[Document passage]

Ohms By Deftones

Alt-Metal In A Dystopian World Has Never Sounded This Good

Mark Chinapen
Sep 28, 2020 · 4 min read
Source: Pitchfork.

*Originally written in September 2020.

If there’s one thing right this clusterfuck of a year we call 2020 did for me, it's that it reinvigorated my love for heavy metal, a genre I’ve been ashamed and judged for liking since my teen years. I got the chance to catch up on a lot of great albums and equally great artists such as Deftones. Matter of fact a few months ago I spent a week listening to them straight and talked about my favorite albums from their discography, which you can read here. Well, here we are now with the band’s ninth studio album Ohms and I can humbly say, never has the group sounded as heavy and as consistent in their three-decade-long career than now. Ohms perfectly balances the melodic and sinister sound that Deftones have been praised for, to create their best album since 2010’s Diamond Eyes. Ohms displays a furious yet ethereal, dystopian universe guided by the divine vocals of Chino Moreno and pummelling instrumentals that result in an incredible addition to the band’s acclaimed discography.

[/Document passage]
[Provided data]

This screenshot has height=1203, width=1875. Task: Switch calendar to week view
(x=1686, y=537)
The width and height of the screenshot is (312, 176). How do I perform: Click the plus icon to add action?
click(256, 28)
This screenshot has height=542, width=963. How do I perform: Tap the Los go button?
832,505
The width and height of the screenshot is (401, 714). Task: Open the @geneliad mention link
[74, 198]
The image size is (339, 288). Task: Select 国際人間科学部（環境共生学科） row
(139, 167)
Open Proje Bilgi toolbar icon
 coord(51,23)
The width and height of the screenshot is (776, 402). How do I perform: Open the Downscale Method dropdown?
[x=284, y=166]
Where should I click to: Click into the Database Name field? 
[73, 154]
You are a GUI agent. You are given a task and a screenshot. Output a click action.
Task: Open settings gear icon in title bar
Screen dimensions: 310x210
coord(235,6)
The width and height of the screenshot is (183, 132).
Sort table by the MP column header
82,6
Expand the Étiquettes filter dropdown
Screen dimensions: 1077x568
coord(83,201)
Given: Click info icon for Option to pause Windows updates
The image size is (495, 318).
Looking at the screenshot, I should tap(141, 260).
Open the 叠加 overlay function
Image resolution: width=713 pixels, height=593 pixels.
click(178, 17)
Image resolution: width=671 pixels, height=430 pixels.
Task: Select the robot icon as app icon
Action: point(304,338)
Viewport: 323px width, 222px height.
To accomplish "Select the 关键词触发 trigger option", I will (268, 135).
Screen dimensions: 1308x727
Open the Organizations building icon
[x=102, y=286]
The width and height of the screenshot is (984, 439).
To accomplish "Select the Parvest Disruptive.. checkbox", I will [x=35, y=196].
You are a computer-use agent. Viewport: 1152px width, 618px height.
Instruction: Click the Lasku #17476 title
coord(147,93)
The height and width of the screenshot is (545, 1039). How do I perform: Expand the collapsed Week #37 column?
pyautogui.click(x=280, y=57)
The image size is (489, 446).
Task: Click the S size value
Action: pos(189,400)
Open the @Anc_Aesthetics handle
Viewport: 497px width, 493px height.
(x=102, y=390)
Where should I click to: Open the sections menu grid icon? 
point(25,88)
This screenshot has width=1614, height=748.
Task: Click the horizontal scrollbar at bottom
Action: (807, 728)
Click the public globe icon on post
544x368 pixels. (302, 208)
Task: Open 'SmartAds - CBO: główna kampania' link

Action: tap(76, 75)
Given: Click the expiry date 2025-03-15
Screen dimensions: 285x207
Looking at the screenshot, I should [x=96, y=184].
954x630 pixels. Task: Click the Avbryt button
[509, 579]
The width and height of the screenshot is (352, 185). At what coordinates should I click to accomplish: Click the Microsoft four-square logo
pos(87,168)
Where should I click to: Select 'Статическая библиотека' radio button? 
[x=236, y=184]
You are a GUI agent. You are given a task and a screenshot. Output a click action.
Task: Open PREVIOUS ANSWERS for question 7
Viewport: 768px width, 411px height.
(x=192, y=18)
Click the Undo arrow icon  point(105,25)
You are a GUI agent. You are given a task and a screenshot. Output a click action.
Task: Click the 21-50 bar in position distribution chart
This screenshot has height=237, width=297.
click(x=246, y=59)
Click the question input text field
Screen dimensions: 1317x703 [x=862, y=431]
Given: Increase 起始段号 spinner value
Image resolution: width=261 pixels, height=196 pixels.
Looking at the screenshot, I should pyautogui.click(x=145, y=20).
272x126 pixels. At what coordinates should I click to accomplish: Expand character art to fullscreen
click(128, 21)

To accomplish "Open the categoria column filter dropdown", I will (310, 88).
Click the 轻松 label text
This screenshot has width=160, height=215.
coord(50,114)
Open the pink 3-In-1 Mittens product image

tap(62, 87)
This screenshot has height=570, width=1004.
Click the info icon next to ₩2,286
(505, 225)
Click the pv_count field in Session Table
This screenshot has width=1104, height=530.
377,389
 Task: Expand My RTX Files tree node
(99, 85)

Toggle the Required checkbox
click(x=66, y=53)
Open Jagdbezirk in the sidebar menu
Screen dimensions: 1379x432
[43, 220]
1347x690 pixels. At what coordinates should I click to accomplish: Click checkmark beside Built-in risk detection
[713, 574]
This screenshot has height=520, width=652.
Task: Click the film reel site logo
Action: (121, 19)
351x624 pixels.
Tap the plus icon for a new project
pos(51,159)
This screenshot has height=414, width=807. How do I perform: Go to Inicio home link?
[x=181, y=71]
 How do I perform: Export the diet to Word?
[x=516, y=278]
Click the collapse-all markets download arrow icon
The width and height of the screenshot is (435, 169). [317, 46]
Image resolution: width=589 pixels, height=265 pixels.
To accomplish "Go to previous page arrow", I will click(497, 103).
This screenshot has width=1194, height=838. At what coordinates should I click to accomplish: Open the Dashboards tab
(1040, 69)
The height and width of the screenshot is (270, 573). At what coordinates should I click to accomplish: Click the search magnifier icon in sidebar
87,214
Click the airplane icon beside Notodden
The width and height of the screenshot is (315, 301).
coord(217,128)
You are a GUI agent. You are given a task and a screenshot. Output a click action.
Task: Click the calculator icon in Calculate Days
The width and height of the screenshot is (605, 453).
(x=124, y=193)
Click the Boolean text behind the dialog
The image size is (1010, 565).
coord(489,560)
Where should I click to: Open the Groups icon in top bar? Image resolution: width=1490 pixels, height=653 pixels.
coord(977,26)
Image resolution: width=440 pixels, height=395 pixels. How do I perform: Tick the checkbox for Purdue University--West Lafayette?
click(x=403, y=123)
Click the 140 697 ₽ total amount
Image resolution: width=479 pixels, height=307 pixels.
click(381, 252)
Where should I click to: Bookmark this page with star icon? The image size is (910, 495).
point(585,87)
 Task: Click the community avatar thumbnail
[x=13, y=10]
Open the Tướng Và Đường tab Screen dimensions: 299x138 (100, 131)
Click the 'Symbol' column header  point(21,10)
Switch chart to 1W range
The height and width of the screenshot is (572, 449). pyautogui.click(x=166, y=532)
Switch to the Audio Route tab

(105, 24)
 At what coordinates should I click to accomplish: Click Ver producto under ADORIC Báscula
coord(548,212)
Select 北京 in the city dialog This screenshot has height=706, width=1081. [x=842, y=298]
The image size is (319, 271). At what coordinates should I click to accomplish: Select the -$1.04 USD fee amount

[/Provided data]

Apply what you read
1 > Reproduce the passage of the Ohms review from "Alt-Metal In A" up to and including "in September 2020.".
2 > In the Ohms review, which number studio album is Ohms for Deftones?
3 > According to the Ohms review, what makes Ohms the band's best album since Diamond Eyes?
Answer using only the text, not the records.

Solutions to the tasks
1 >
Alt-Metal In A Dystopian World Has Never Sounded This Good

Mark Chinapen
Sep 28, 2020 · 4 min read
Source: Pitchfork.

*Originally written in September 2020.

2 > It is the band's ninth studio album.

3 > Ohms perfectly balances the melodic and sinister sound that Deftones have been praised for.